From: Wenjia Zhang <wenjia@linux.ibm.com>
To: Guangguan Wang <guangguan.wang@linux.alibaba.com>,
jaka@linux.ibm.com, alibuda@linux.alibaba.com,
tonylu@linux.alibaba.com, guwen@linux.alibaba.com,
davem@davemloft.net, edumazet@google.com, kuba@kernel.org,
pabeni@redhat.com, horms@kernel.org
Cc: linux-rdma@vger.kernel.org, linux-s390@vger.kernel.org,
netdev@vger.kernel.org, linux-kernel@vger.kernel.org
Subject: Re: [PATCH net-next v2 1/2] net/smc: support SMC-R V2 for rdma devices with max_recv_sge equals to 1
Date: Fri, 6 Dec 2024 20:12:24 +0100 [thread overview]

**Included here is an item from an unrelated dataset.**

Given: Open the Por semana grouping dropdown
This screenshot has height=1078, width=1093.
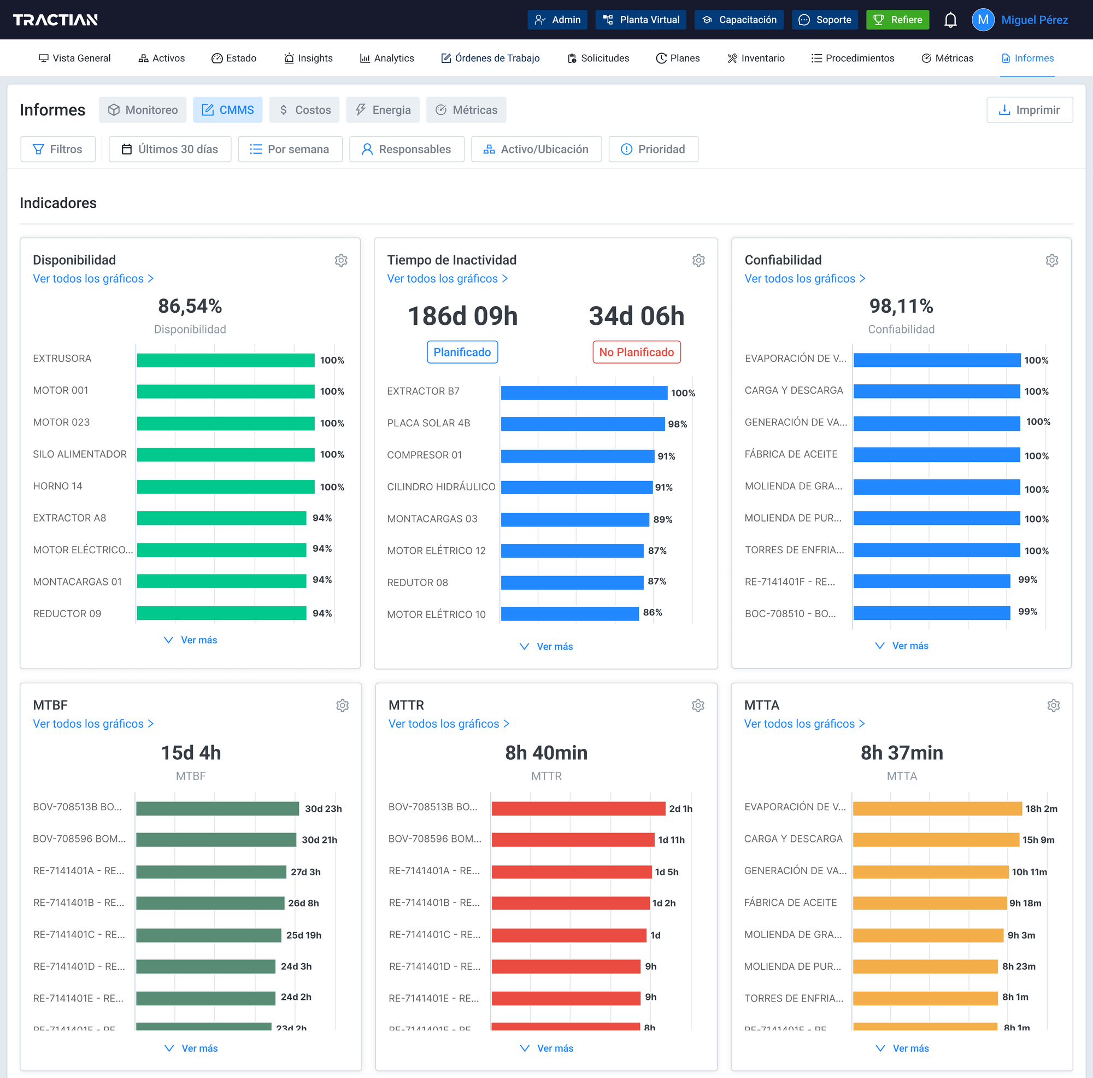Looking at the screenshot, I should (x=290, y=149).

Message-ID: <a6fdc5a9-dd34-4bc3-86cf-0dc967fcbbb8@linux.ibm.com> (raw)
In-Reply-To: <20241202125203.48821-2-guangguan.wang@linux.alibaba.com>
On 02.12.24 13:52, Guangguan Wang wrote:
> For SMC-R V2, llc msg can be larger than SMC_WR_BUF_SIZE, thus every
> recv wr has 2 sges, the first sge with length SMC_WR_BUF_SIZE is for
> V1/V2 compatible llc/cdc msg, and the second sge with length
> SMC_WR_BUF_V2_SIZE-SMC_WR_TX_SIZE is for V2 specific llc msg, like
> SMC_LLC_DELETE_RKEY and SMC_LLC_ADD_LINK for SMC-R V2. The memory
> buffer in the second sge is shared by all recv wr in one link and
> all link in one lgr for saving memory usage purpose.
>
> But not all RDMA devices with max_recv_sge greater than 1. Thus SMC-R
> V2 can not support on such RDMA devices and SMC_CLC_DECL_INTERR fallback
> happens because of the failure of create qp.
>
> This patch introduce the support for SMC-R V2 on RDMA devices with
> max_recv_sge equals to 1. Every recv wr has only one sge with individual
> buffer whose size is SMC_WR_BUF_V2_SIZE once the RDMA device's max_recv_sge
> equals to 1. It may use more memory, but it is better than
> SMC_CLC_DECL_INTERR fallback.
>
find good!
> Co-developed-by: Wen Gu <guwen@linux.alibaba.com>
> Signed-off-by: Wen Gu <guwen@linux.alibaba.com>
> Signed-off-by: Guangguan Wang <guangguan.wang@linux.alibaba.com>
> ---
> net/smc/smc_core.c | 5 +++++
> net/smc/smc_core.h | 11 ++++++++++-
> net/smc/smc_ib.c | 3 +--
> net/smc/smc_llc.c | 21 +++++++++++++++------
> net/smc/smc_wr.c | 42 +++++++++++++++++++++---------------------
> 5 files changed, 52 insertions(+), 30 deletions(-)
>
> diff --git a/net/smc/smc_core.c b/net/smc/smc_core.c
> index 500952c2e67b..ede4d5f3111b 100644
> --- a/net/smc/smc_core.c
> +++ b/net/smc/smc_core.c
> @@ -795,9 +795,14 @@ int smcr_link_init(struct smc_link_group *lgr, struct smc_link *lnk,
> if (lgr->smc_version == SMC_V2) {
> lnk->smcibdev = ini->smcrv2.ib_dev_v2;
> lnk->ibport = ini->smcrv2.ib_port_v2;
> + lnk->wr_rx_sge_cnt = lnk->smcibdev->ibdev->attrs.max_recv_sge < 2 ? 1 : 2;
> + lnk->wr_rx_buflen = smc_link_shared_v2_rxbuf(lnk) ?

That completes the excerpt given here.